• DATASET

★ ★ ★ ★

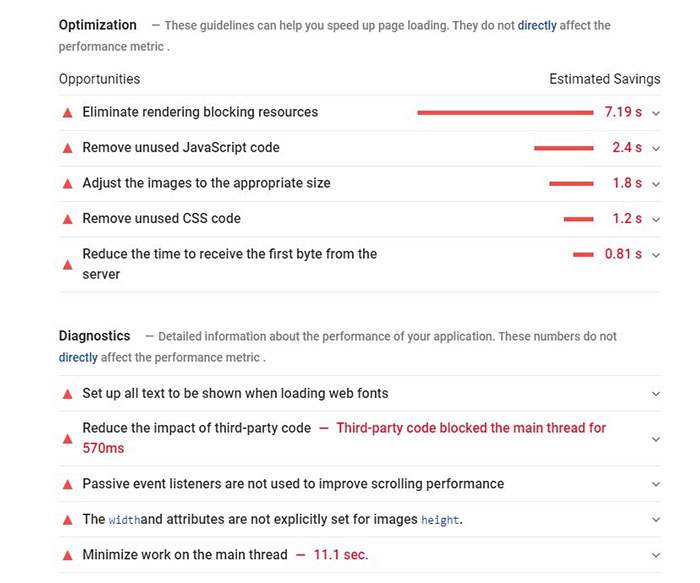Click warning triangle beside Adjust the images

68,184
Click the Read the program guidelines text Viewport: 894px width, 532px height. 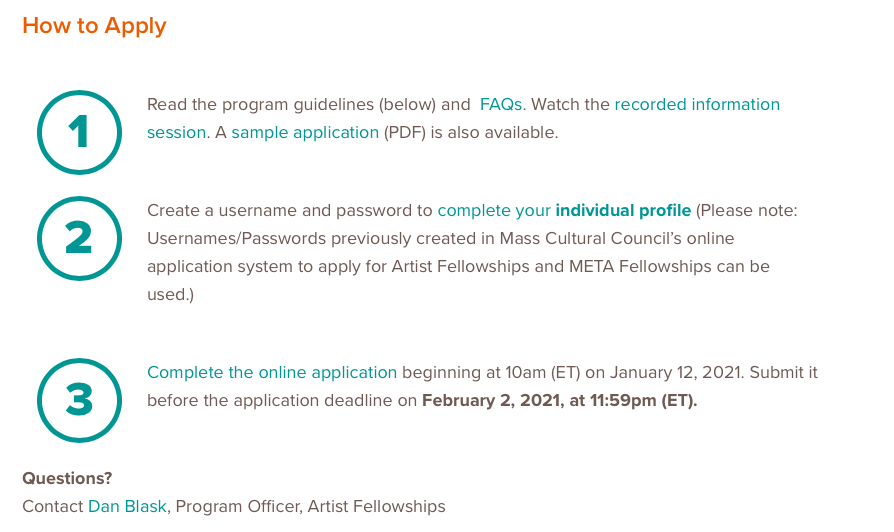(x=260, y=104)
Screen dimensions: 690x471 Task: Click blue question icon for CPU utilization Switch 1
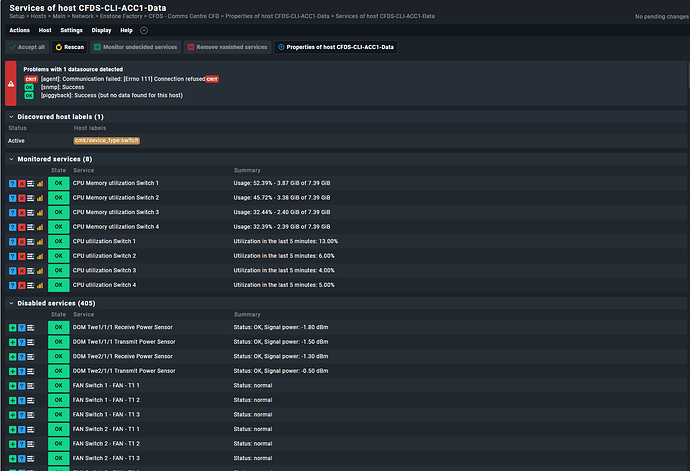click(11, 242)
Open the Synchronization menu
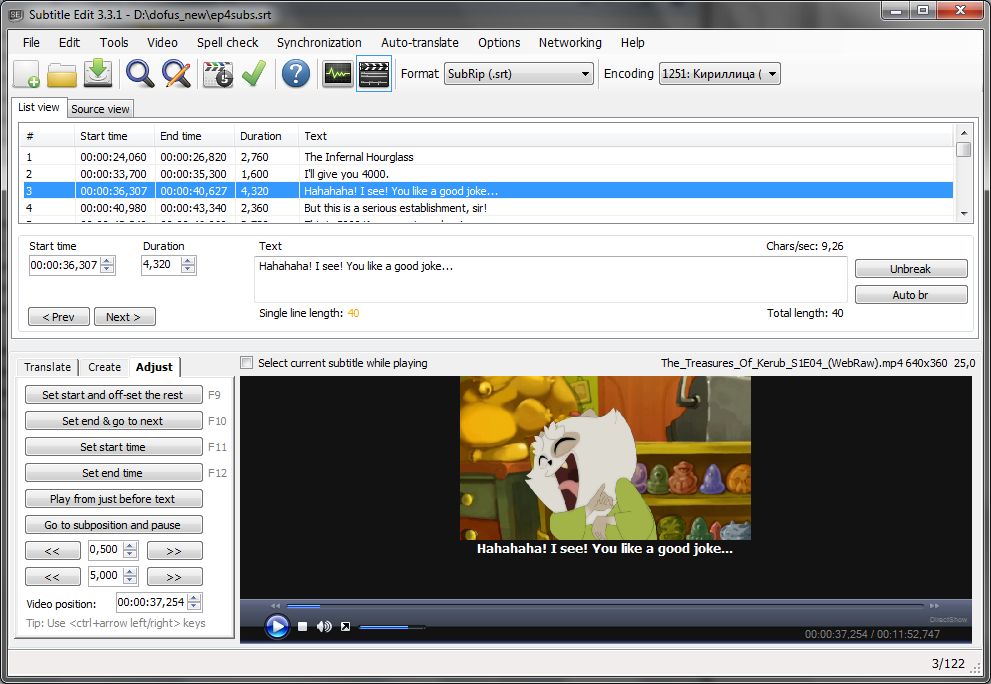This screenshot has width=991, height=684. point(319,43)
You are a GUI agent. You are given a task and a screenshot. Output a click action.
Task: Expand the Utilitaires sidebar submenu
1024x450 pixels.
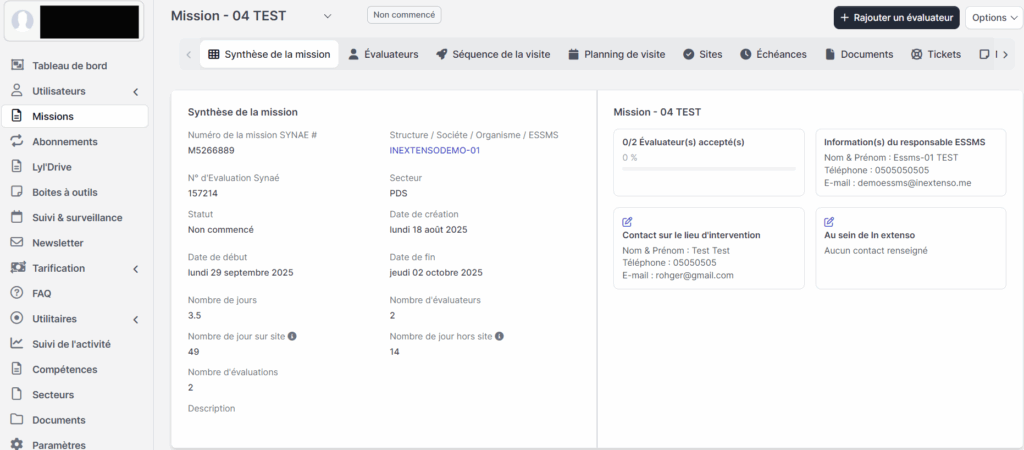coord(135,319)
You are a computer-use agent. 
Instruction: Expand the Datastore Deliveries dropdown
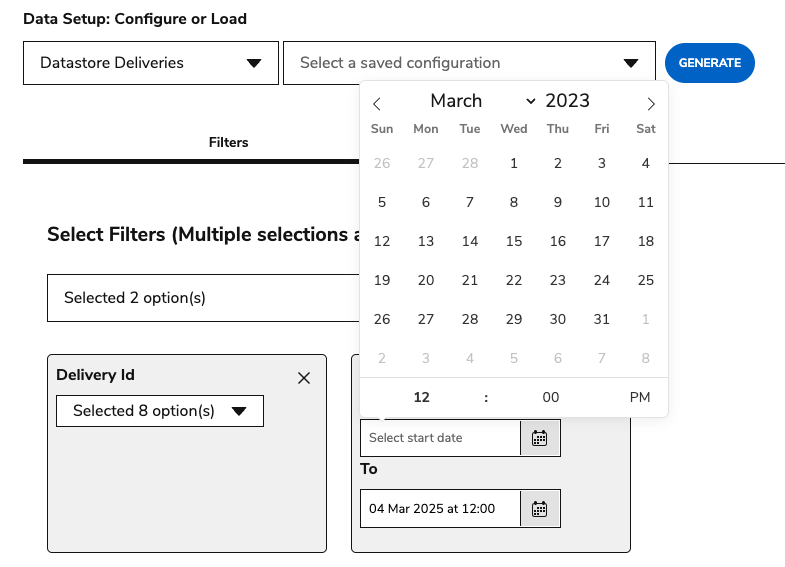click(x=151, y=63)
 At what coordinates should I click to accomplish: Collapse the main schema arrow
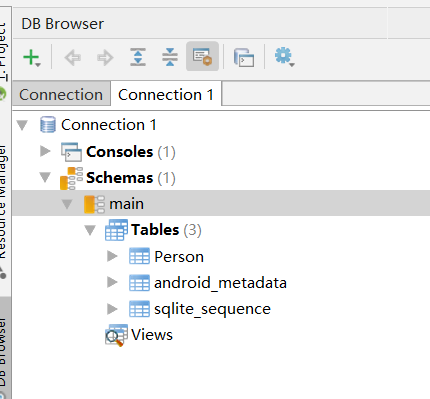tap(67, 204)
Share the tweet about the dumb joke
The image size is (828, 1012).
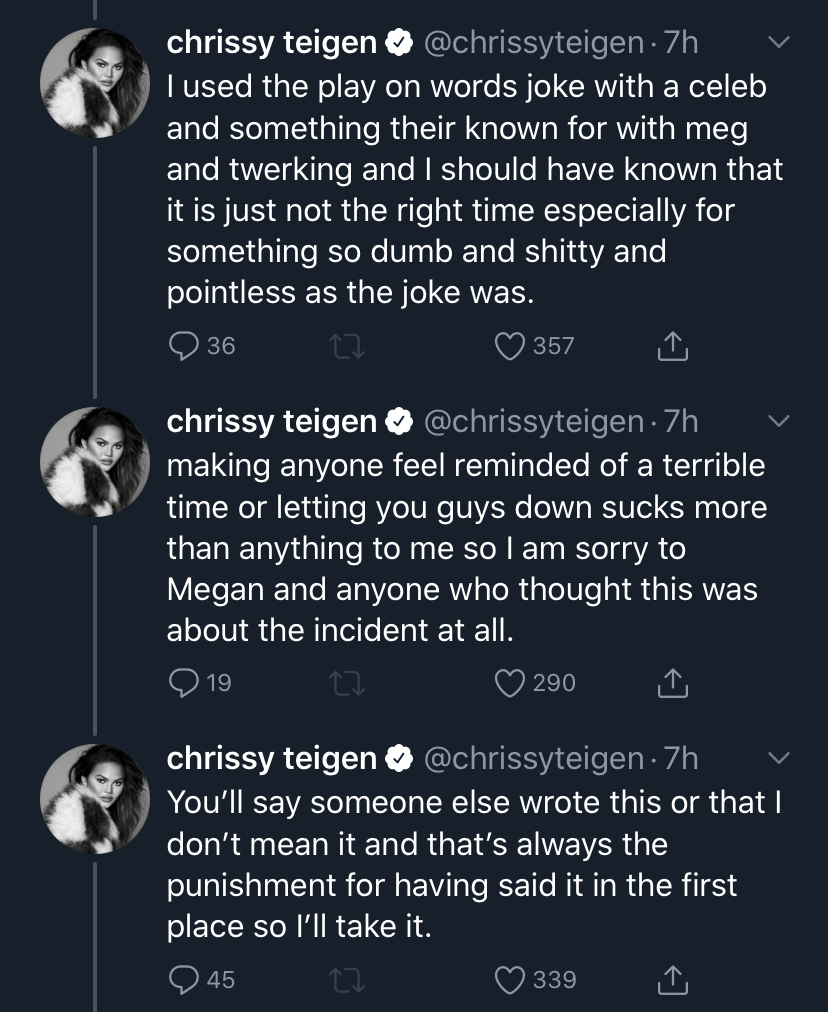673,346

★ ★ ★ ★

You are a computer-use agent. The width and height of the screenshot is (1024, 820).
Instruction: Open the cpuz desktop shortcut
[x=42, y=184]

★ ★ ★ ★

• EXERCISE AIM
All lines above that include the word "agent" must be copied into the answer.

• PROBLEM SOLUTION
You are a GUI agent. You are given a task and a screenshot. Output a click action.
You are a computer-use agent. 
You are a computer-use agent. The width and height of the screenshot is (1024, 820).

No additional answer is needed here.